Aside: I've loved The Smiths since they first came out and would consider myself a true fan, even though I've probably only spent a total of US $15 on them in over twenty years. People borrow LPs and CDs. Ownership is not a big deal. Possessions aren't great things to accrue.

In Kelley's defense, he does note:
My formula may be off by an order of magnitude, but even so, its far less than a million.
So...maybe not 1,000 true fans, but 10,000 or a 100,000, with commensurate increases in all the figures outlined above, kind of skewing his thesis from flawed to useless.

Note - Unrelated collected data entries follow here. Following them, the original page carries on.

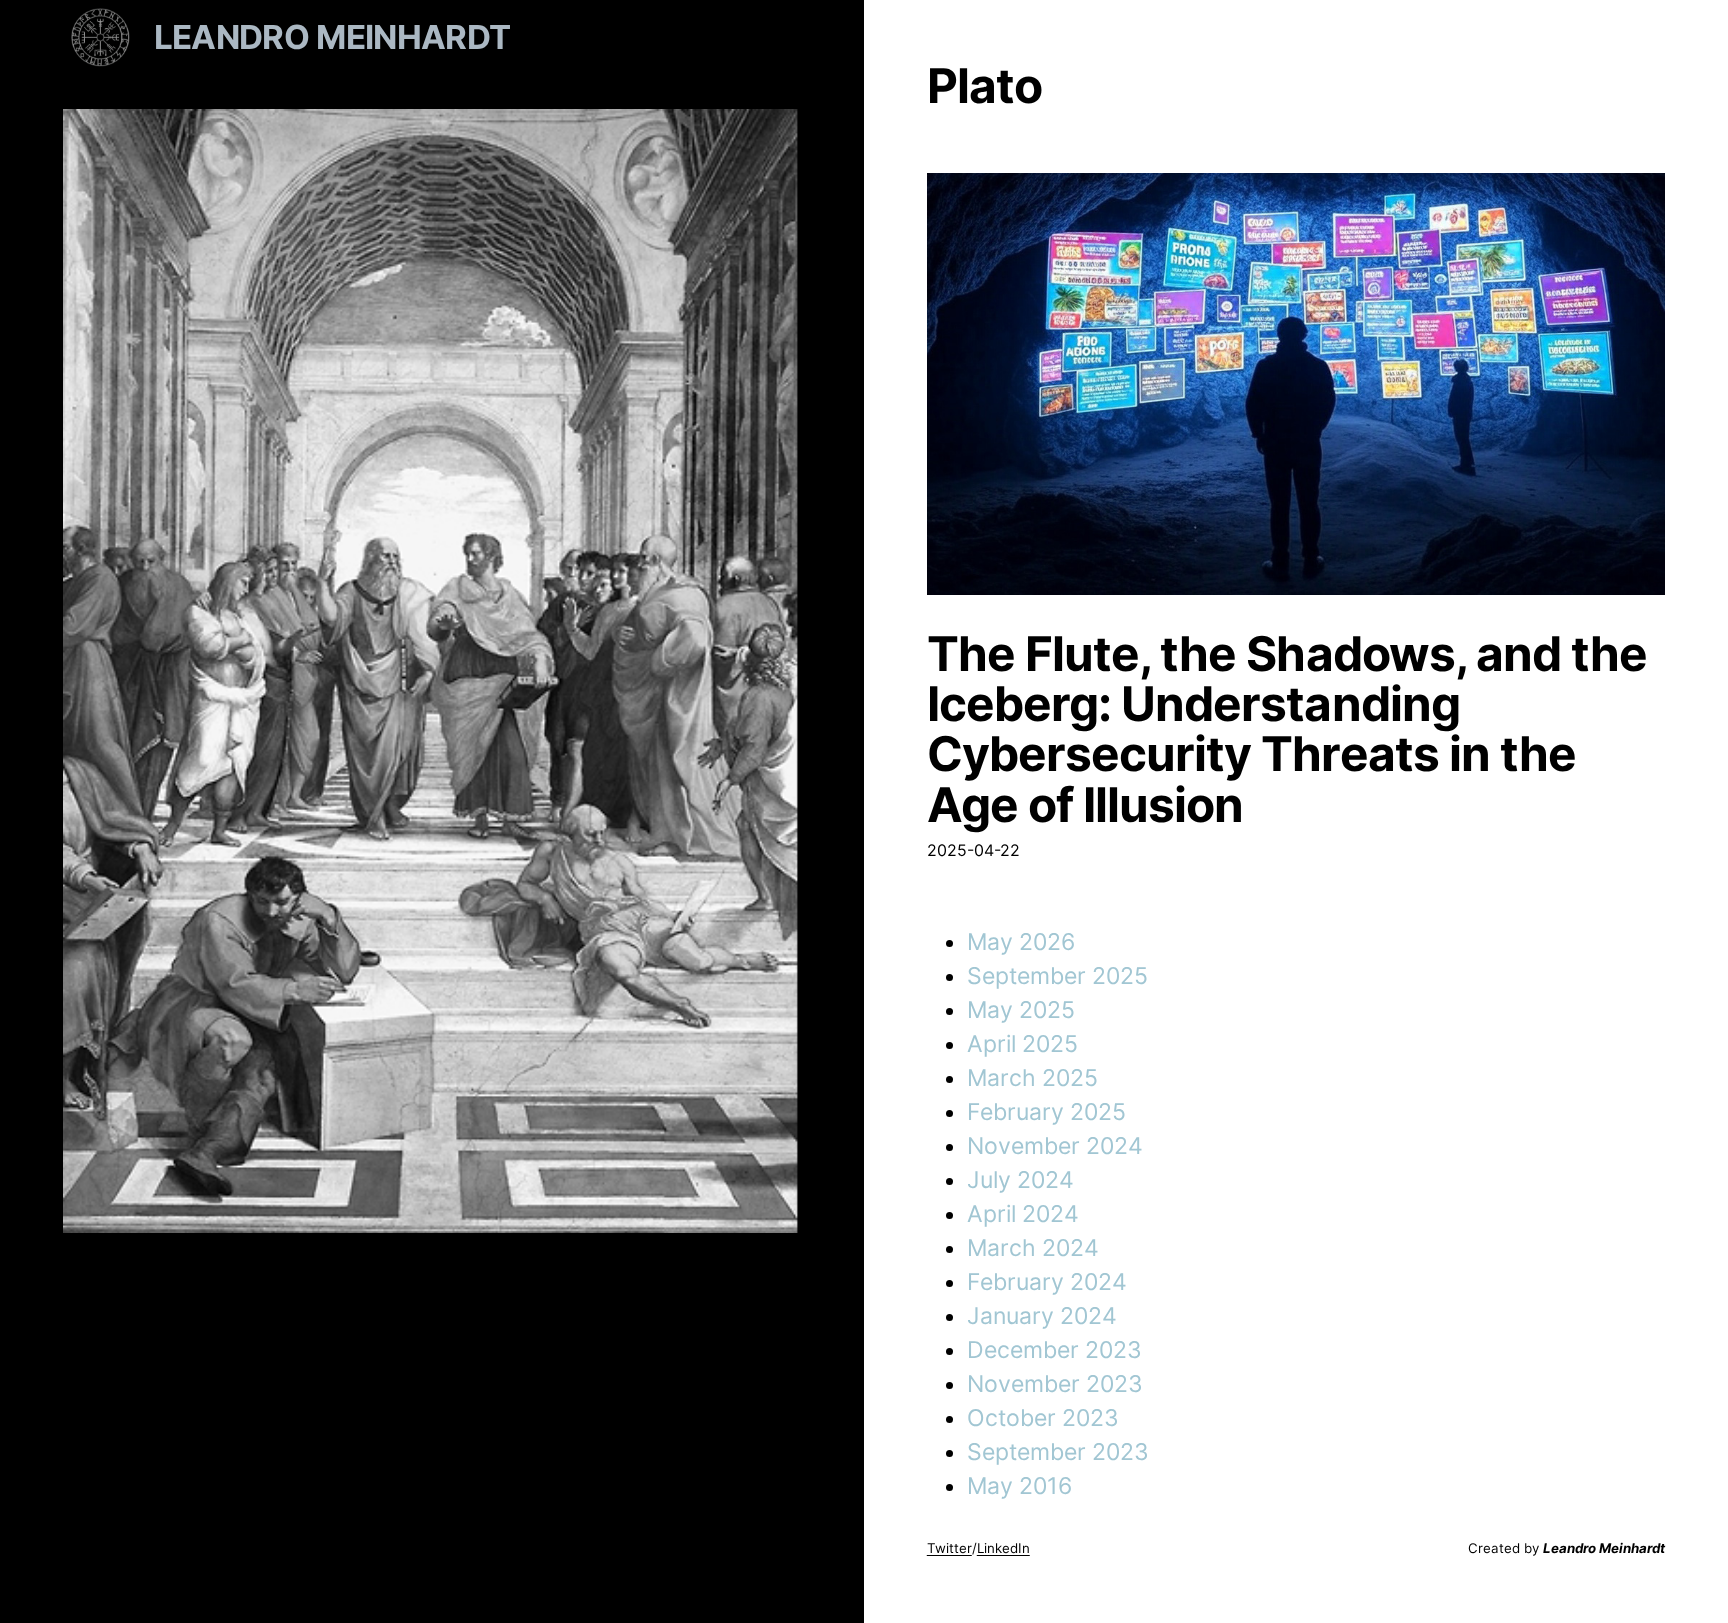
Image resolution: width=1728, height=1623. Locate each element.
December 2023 (1054, 1350)
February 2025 (1046, 1112)
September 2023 (1058, 1452)
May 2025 (1021, 1010)
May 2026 (1021, 942)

Here's something else. Most creative endeavours fail finacially. Again, it probably follows a power law distribution. For example:
JK Rowling has earned $1 billion over the last 10 years - keeping numbers simple enough for me to follow, so we'd expect 10 authors to have earned $100 million, 100 to have $10 million, 1,000 to have $1 million, and 10,000 to have earned S100,000, and so on, right down to all those who've made nothing from their work. A simplification, but the basic idea is clear.

Two things to add. First is the obvious survivorship bias of all the 'winners'. They'll talk about their struggles and the benefits of hard work, of never giving up, and the 'losers' will wrongly take away from this that with hard work and perseverance success is assured. Listening to the winners is nice, but the stories of the losers is far more important.

Second, find a job that you enjoy or learn how to enjoy your job. Interacting on a daily basis with people who hate their place in the world is tiring and makes each transaction sordid, like a crime, and of all the people it hurts it hurts yourself most of all.